Gabriel García Márquez, o primeiro Nobel a defender a paz na Colômbia
Ele sonhou com o fim da “solidão da América Latina” e empenhou sua vida e sua obra a denunciar a guerra em seu país e as injustiças em decorrência dela. Ao receber o Prêmio Nobel de Literatura em 1982, expôs ao mundo um continente dilacerado por décadas de ditaduras e conflitos e ousou desejar às “raças condenadas a cem anos de solidão, uma segunda oportunidade sobre a terra”.
Por Mariana Serafini
Publicado 07/10/2016 18:33
Gabriel Garcia Marques, com toda sua genialidade, pavimentou este caminho que os colombianos percorrem hoje rumo a paz sólida e duradoura. Não foi à toa que Timoleón Jiménez, comandante em chefe das Farc, citou seu Cem Anos de Solidão ao encerrar seu discurso no ato de assinatura do Acordo de Paz para anunciar que o fim do conflito estava próximo.
“O amor de Maurício Babilônia por Meme poderá ser agora eterno e as borboletas que voavam livres atrás dele, simbolizando seu infinito amor, poderão agora se multiplicar pelos séculos cobrindo a pátria de esperança. Bem vinda a segunda oportunidade sobre a terra”, disse o Timochenko.
Santos e Gabo, o Nobel da Paz e o Nobel de Literatura
O acordo de paz assinado pelo presidente Juan Manuel Santos, laureado nesta sexta-feira (7) com o Nobel da Paz, e por Timoleón Jimenez, busca dar aos colombianos a sonhada segunda oportunidade sobre a terra de Gabo.

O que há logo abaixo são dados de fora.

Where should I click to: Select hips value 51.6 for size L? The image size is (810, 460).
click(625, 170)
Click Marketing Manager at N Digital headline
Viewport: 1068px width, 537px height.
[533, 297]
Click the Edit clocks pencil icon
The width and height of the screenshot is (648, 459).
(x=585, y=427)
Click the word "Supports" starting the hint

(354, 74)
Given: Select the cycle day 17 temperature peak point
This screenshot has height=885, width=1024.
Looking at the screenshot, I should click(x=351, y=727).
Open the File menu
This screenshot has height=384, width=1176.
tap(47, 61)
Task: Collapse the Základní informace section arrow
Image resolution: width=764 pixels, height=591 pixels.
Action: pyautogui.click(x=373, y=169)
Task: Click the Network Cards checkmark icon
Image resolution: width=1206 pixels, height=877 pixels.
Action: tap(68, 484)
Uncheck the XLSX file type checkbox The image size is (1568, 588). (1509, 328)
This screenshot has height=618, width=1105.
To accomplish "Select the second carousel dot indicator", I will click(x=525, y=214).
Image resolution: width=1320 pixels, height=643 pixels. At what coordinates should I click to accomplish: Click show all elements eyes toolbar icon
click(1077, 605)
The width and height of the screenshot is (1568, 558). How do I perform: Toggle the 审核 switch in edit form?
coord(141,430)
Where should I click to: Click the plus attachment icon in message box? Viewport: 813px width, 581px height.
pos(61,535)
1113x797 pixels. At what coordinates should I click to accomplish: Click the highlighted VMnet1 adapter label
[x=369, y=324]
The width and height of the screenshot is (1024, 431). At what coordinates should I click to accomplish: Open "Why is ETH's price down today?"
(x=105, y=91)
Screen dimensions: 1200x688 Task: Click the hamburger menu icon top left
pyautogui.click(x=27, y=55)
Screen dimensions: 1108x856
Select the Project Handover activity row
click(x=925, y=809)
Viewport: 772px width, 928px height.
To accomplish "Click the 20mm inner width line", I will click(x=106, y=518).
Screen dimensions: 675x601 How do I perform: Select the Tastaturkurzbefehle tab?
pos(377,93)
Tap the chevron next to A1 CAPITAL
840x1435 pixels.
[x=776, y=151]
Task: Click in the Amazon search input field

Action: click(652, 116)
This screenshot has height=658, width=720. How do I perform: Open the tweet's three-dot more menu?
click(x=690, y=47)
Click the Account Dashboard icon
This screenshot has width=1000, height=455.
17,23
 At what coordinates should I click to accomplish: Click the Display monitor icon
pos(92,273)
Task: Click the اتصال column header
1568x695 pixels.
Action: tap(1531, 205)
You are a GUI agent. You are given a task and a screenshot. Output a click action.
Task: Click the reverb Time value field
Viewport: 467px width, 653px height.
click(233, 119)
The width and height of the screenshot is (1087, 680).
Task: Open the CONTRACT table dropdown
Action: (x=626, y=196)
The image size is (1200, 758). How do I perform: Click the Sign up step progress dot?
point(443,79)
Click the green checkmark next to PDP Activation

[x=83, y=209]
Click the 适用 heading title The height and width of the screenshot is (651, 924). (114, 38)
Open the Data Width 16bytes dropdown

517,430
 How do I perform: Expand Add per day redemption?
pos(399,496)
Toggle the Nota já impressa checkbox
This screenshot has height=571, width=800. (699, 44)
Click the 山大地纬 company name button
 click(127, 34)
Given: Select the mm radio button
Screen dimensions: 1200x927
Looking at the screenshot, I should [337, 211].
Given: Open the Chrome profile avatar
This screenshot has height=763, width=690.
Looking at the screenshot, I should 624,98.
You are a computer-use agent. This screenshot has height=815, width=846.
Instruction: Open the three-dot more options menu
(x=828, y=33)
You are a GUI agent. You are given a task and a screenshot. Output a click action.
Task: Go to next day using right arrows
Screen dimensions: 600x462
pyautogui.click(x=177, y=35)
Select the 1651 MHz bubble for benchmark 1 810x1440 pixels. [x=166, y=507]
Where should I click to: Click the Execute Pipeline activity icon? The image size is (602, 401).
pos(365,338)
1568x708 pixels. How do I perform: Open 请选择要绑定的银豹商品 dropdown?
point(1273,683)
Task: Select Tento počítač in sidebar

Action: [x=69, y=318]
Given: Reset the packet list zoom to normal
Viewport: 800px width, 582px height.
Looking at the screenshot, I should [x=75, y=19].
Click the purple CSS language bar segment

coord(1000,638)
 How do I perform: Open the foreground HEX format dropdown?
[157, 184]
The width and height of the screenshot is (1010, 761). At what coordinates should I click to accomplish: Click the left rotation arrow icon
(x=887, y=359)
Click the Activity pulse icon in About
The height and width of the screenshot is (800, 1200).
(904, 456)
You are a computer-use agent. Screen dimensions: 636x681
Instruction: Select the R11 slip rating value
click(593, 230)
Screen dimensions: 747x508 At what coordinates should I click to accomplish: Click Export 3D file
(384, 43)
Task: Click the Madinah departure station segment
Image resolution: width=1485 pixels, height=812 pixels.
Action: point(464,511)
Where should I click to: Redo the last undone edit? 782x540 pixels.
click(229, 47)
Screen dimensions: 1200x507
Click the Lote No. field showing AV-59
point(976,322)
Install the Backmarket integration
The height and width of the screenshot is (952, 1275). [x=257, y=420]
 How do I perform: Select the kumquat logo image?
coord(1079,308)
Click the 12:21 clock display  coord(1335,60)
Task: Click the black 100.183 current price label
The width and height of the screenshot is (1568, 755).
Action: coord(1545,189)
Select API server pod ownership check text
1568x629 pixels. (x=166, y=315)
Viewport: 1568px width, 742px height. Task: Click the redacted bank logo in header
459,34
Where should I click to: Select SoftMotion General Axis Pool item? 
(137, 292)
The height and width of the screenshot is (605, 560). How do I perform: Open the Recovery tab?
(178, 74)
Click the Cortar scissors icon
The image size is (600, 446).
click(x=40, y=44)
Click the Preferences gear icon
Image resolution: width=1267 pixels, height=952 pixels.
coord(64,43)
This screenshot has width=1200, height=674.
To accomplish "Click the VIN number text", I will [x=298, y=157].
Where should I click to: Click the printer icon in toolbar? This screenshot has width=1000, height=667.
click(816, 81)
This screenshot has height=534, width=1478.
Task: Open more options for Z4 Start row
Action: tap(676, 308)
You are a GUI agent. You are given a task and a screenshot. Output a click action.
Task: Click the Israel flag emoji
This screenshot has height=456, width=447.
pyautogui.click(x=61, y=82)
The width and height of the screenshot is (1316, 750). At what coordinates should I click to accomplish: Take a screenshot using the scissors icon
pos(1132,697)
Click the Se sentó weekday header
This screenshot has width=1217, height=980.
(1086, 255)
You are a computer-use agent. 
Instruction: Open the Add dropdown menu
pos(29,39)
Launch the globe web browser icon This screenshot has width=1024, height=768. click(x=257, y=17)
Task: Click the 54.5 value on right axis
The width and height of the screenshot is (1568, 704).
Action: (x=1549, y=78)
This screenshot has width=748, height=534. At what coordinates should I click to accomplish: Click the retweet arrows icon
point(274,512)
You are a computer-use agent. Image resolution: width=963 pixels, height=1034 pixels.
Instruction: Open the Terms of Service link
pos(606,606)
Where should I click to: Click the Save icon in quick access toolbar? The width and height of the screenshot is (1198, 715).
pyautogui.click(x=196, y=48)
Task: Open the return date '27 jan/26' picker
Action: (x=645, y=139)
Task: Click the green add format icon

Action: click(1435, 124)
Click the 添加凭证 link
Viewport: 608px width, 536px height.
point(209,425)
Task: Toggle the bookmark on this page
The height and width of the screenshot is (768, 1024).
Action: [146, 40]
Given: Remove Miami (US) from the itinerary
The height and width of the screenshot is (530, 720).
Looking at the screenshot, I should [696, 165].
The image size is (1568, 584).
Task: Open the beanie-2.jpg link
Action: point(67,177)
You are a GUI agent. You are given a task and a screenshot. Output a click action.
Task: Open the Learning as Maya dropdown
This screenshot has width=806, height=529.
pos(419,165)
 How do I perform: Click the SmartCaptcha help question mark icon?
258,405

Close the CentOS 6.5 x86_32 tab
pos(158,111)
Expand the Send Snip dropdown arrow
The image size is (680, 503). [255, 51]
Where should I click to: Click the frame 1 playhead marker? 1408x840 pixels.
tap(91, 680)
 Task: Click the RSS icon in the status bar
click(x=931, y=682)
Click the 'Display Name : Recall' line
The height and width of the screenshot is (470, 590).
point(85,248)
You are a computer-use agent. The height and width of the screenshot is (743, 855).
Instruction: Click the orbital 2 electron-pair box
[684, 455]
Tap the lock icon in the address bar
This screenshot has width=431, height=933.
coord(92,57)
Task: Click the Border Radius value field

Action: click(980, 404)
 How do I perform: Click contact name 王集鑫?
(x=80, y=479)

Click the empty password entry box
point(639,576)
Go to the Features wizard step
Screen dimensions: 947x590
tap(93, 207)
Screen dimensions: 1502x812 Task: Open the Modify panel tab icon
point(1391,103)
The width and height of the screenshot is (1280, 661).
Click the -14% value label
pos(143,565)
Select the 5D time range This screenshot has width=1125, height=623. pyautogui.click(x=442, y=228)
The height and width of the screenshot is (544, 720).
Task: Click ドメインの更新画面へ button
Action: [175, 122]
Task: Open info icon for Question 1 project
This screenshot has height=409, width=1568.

Diferente de seu coronel Aureliano Buendia que lutou e perdeu 32 guerras, agora os colombianos podem sonhar com o fim deste conflito interminável que já causou mais de 220 mil mortes, deixou milhões de desalojados e tem, atualmente, mais de 9 mil presos políticos.
Dos Cem Anos de Solidão à Notícia de Um Sequestro
Gabo foi além da fantástica chuva de flores que fizeram um tapete pelas ruas de Macondo depois da morte de José Arcádio Buendia e empenhou seus esforços para denunciar a realidade em uma das mais importantes obras do jornalismo mundial: Notícia de Um Sequestro.
O livro-reportagem que relata a história das vítimas do Cartel de Medellín, liderado por Pablo Escobar, completou 20 anos este mês. Uma das mais notáveis reféns deste crime, Maruja Pachón, falou recentemente à Folha de S. Paulo sobre suas expectativas com o acordo de paz. Ela votou “sim”, disse estar otimista e garantiu: “Gabo queria isso também”.
Não apenas queria, como empenhou até os últimos dias de sua vida a construir a liberdade da “América Latina, esse reino sem fronteiras de homens alucinados e mulheres históricas, cuja infinita obstinação se confunde com a lenda”.